### Requirement
When you reach the line containing "Task: Select the Installation Check step" in the records below, set it down exactly, together with every later line through the end, but not the pictures.

### Data
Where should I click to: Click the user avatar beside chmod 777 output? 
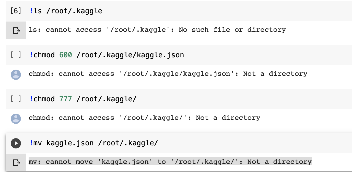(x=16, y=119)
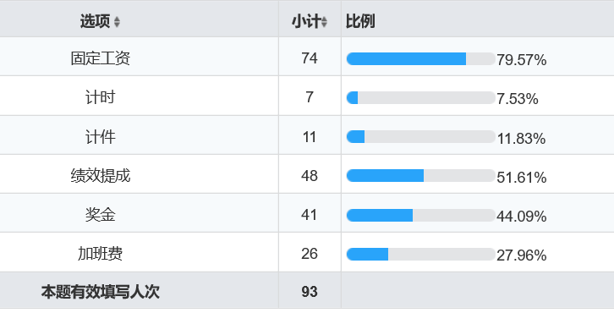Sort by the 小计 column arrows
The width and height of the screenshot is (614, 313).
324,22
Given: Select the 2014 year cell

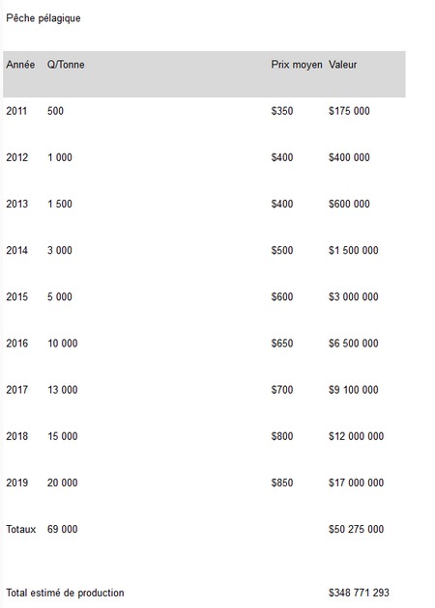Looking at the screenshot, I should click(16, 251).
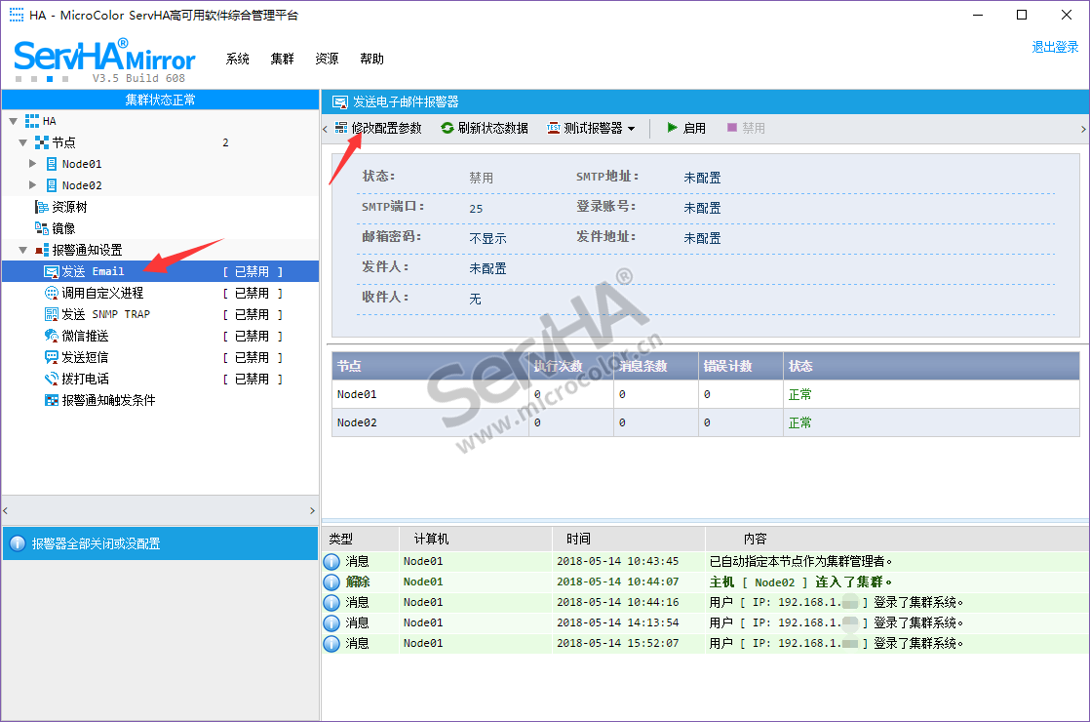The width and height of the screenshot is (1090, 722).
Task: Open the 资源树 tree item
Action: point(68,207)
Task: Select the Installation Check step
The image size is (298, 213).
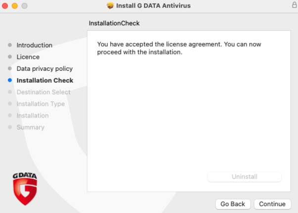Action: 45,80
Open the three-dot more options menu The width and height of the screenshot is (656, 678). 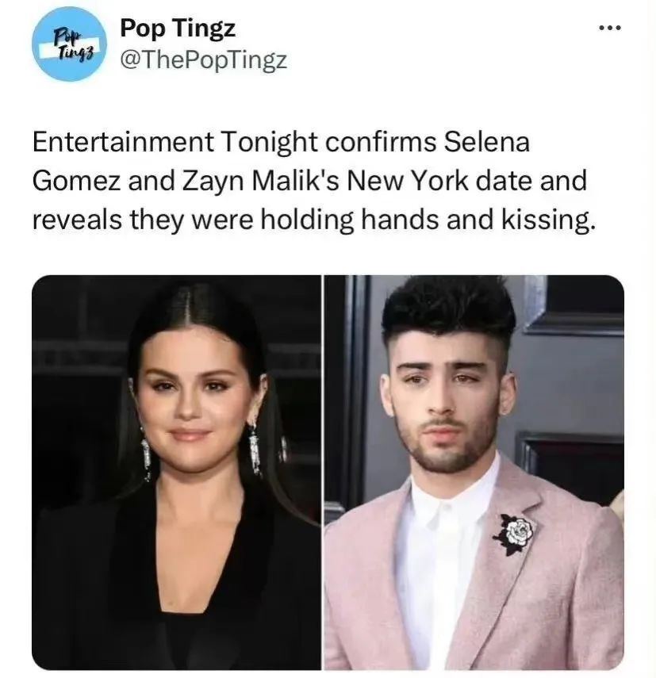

### Response for this exercise
Task: Select the Installation Check step
The image size is (298, 213).
Action: 45,80
Open the three-dot more options menu The width and height of the screenshot is (656, 678). 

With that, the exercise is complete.